## What needs to be done
Which lines in the records below contain the word "coordinates"? Copy each one.
⁂
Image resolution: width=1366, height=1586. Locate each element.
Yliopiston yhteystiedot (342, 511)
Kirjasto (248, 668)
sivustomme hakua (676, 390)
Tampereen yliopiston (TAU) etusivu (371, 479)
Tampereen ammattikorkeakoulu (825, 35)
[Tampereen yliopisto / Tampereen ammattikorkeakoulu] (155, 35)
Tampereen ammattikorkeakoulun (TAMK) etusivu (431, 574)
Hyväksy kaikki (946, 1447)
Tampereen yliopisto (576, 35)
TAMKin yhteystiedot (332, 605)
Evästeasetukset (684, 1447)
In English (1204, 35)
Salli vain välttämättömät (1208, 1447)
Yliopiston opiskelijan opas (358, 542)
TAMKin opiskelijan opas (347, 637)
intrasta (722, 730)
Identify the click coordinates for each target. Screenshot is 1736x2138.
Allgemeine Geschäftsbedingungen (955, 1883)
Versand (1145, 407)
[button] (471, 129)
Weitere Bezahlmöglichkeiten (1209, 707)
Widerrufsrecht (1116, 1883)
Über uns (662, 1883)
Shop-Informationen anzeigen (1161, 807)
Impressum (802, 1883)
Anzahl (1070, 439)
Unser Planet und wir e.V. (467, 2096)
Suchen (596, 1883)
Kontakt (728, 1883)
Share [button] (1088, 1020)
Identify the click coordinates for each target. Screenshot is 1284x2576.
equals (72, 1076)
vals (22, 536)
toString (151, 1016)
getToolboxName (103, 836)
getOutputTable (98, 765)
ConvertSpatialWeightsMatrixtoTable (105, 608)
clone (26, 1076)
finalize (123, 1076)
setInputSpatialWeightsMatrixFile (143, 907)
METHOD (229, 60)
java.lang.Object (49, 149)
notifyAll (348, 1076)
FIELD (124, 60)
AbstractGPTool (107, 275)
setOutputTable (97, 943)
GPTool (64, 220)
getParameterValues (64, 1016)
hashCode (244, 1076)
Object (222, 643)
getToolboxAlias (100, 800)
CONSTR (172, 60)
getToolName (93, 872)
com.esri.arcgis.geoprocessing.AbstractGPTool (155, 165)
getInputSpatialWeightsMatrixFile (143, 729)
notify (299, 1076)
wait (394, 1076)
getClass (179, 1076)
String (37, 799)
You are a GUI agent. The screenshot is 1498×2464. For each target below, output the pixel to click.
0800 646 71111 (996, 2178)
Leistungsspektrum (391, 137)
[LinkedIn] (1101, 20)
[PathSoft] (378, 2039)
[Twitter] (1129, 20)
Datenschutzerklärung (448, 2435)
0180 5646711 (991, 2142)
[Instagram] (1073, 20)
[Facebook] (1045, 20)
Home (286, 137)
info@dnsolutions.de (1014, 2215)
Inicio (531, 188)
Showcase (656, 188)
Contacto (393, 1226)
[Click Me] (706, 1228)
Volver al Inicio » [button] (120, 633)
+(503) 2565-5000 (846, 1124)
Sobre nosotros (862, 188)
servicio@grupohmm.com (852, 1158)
⁂
## Answer space
Identify the click coordinates for each target. Screenshot is 1736x2138.
Identify the click coordinates for each target. Screenshot is 1284x2576.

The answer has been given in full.